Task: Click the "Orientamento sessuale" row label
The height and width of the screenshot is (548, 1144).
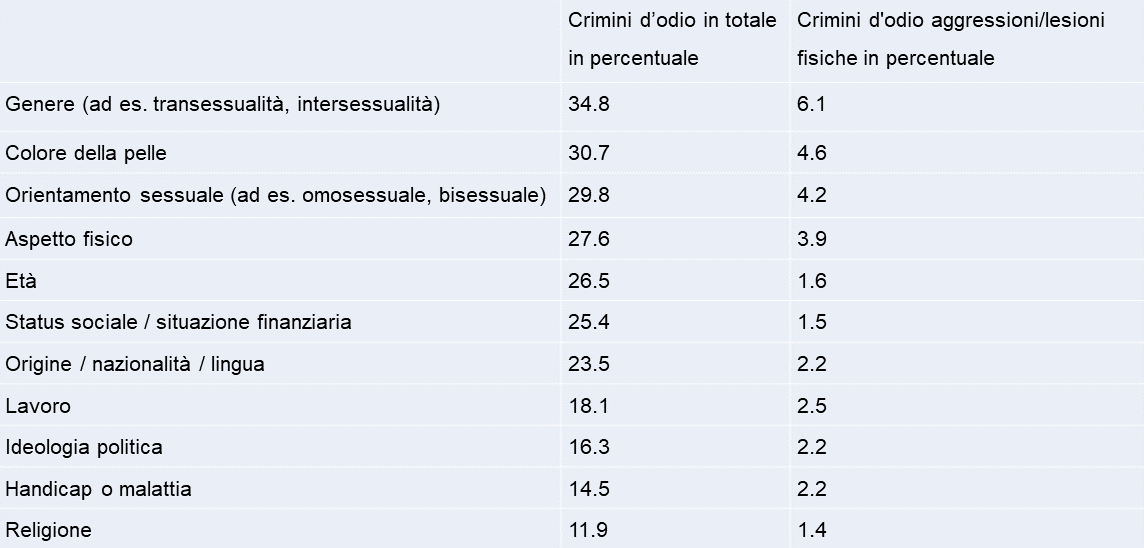Action: tap(276, 196)
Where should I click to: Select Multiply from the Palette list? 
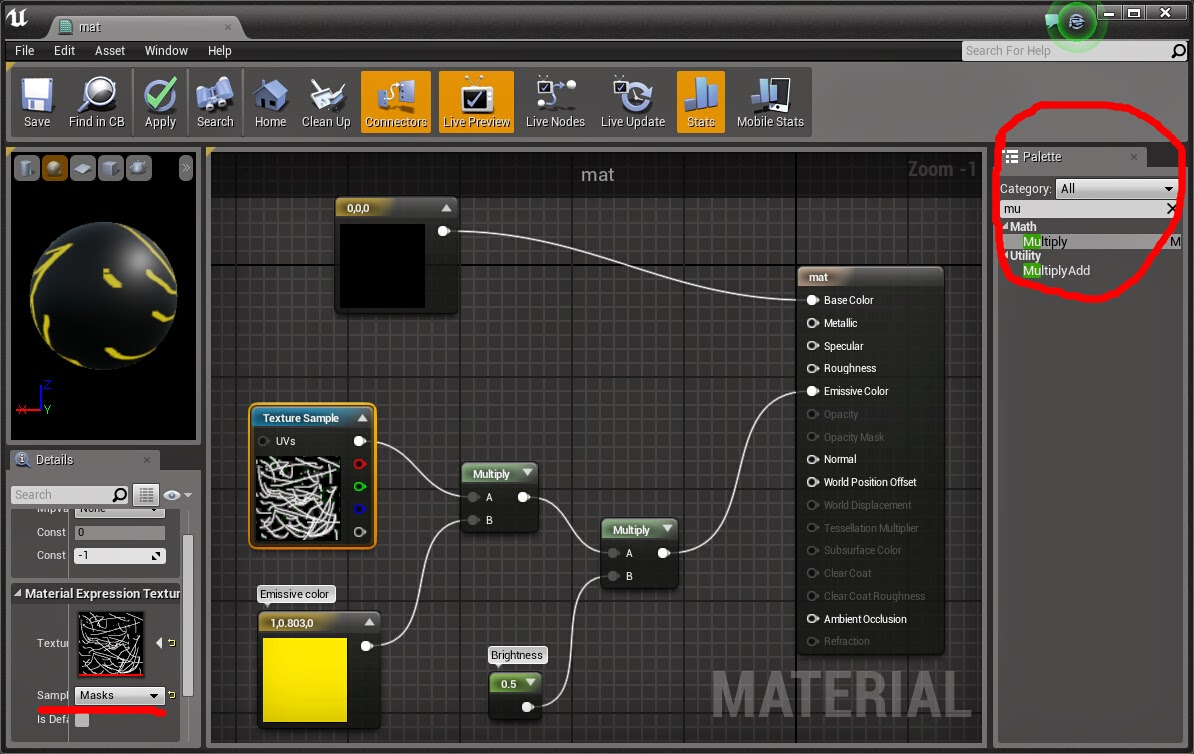(1044, 241)
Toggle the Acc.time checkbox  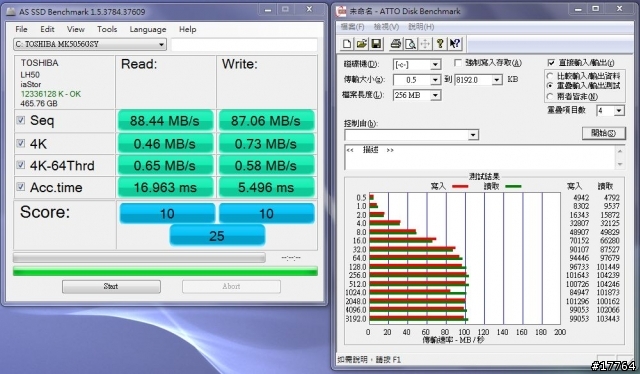point(21,187)
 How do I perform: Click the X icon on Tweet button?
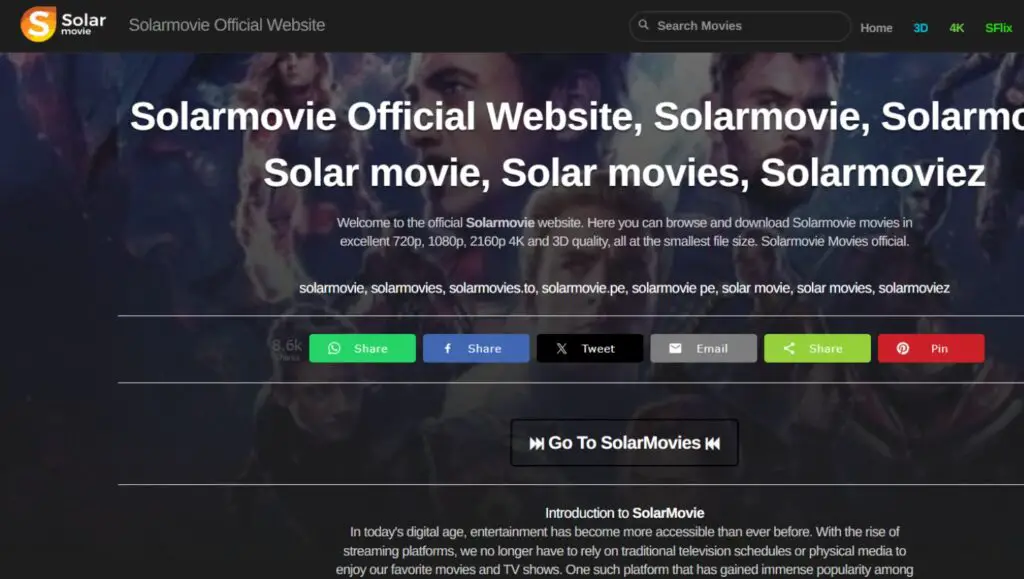(564, 348)
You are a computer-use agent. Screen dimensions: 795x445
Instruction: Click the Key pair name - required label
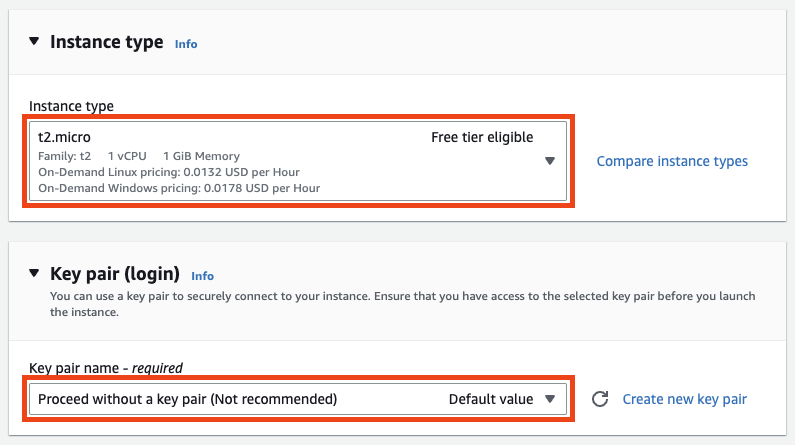pos(106,368)
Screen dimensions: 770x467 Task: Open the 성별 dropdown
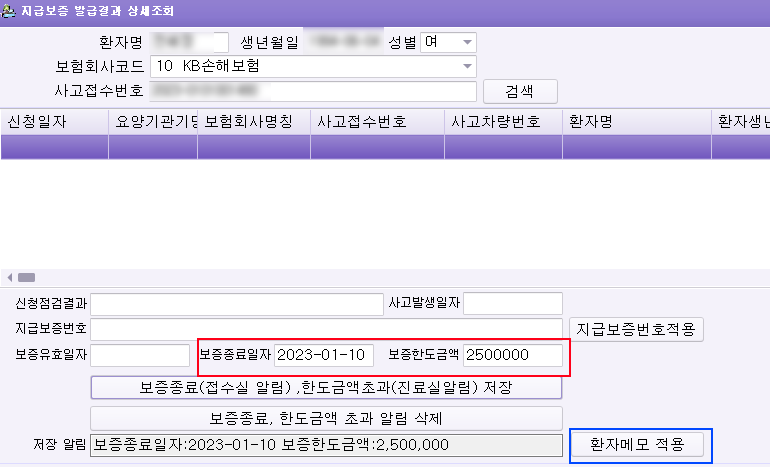pos(467,42)
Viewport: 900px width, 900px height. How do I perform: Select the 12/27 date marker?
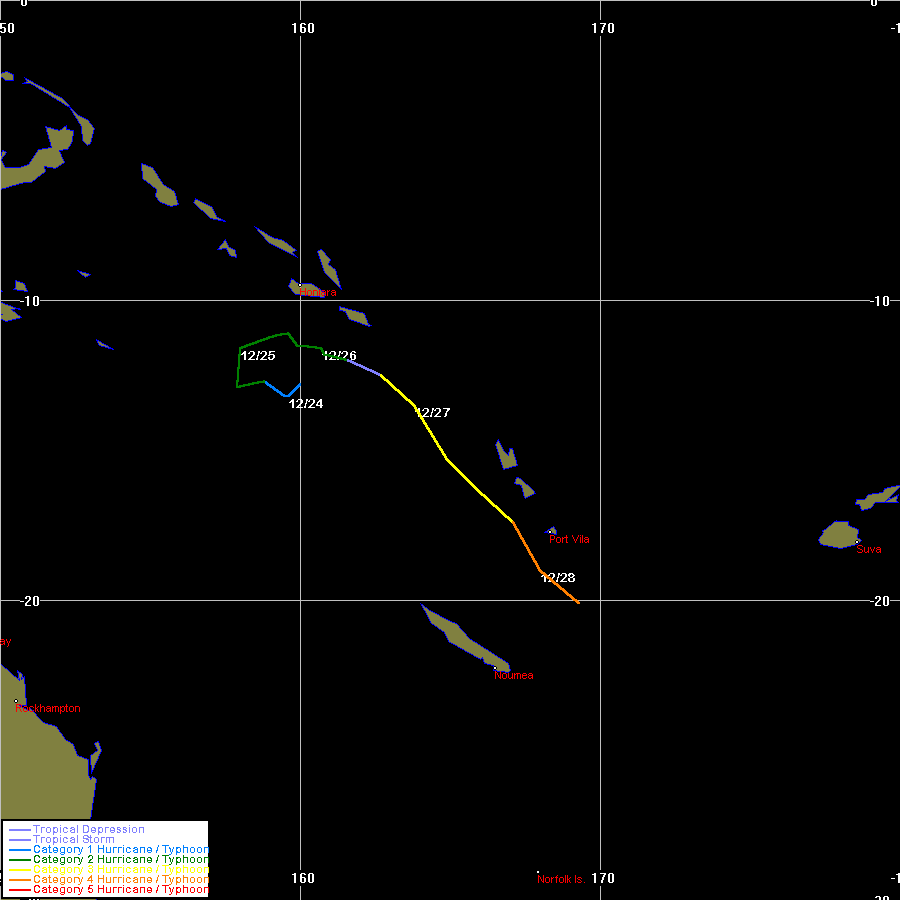pyautogui.click(x=433, y=413)
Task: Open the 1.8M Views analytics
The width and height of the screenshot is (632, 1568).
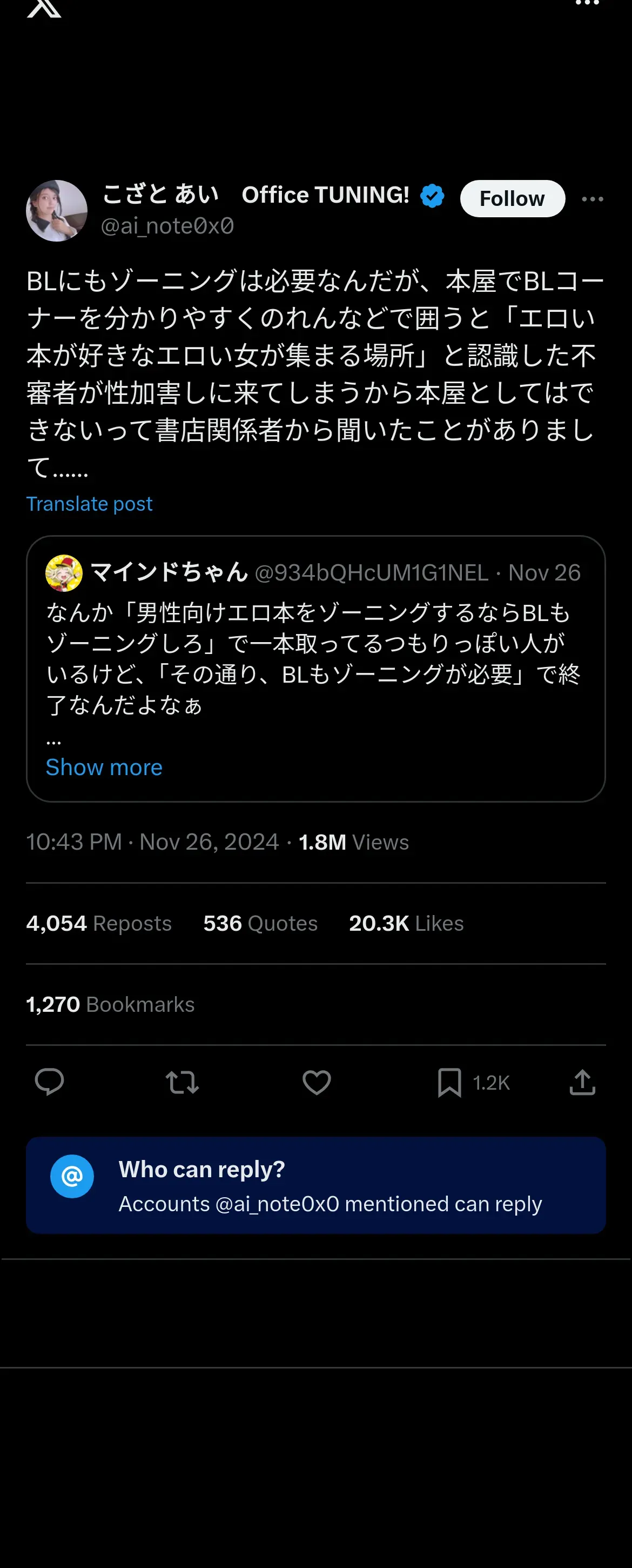Action: 353,842
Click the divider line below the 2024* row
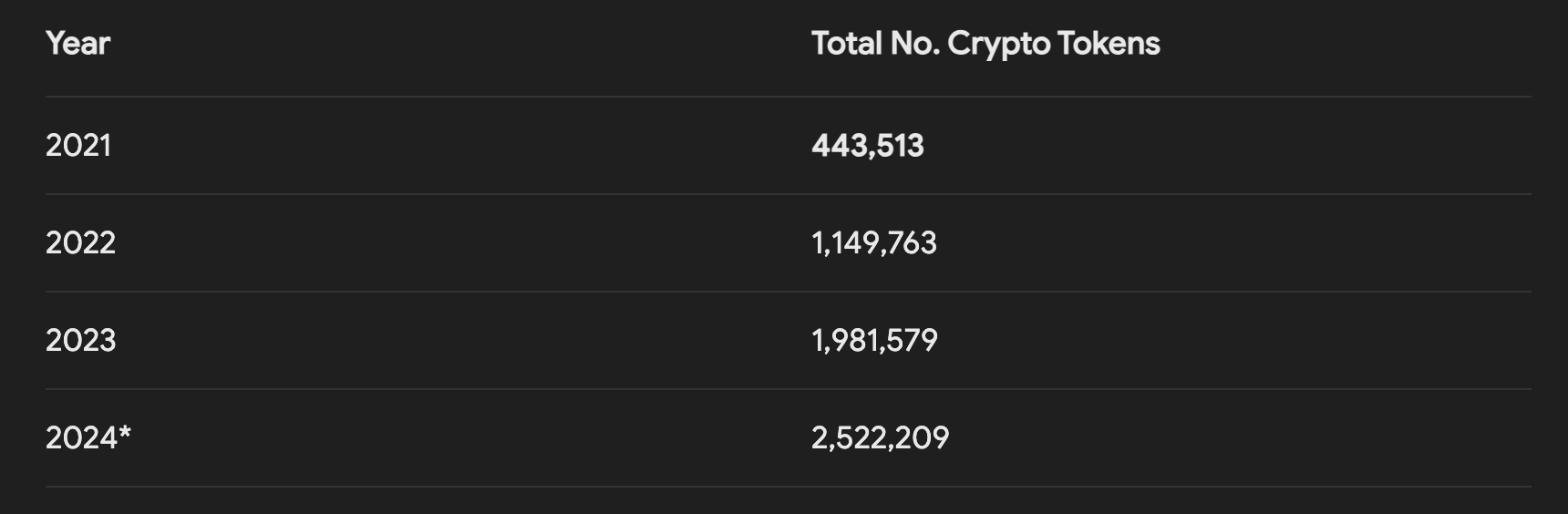Image resolution: width=1568 pixels, height=514 pixels. click(x=788, y=487)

------------------------------------------------------------------------

[EXERCISE INSTRUCTIONS]:
Could you write out exactly the lines from the line containing "Viewport: 900px width, 900px" to the end of the material, and nothing else? No pictures belong in the copy.

[SOLUTION]:
Viewport: 900px width, 900px height. How do I perform: Select the 12/27 date marker?
pyautogui.click(x=433, y=413)
Task: Open the 1.8M Views analytics
The width and height of the screenshot is (632, 1568).
Action: 353,842
Click the divider line below the 2024* row
Image resolution: width=1568 pixels, height=514 pixels. click(x=788, y=487)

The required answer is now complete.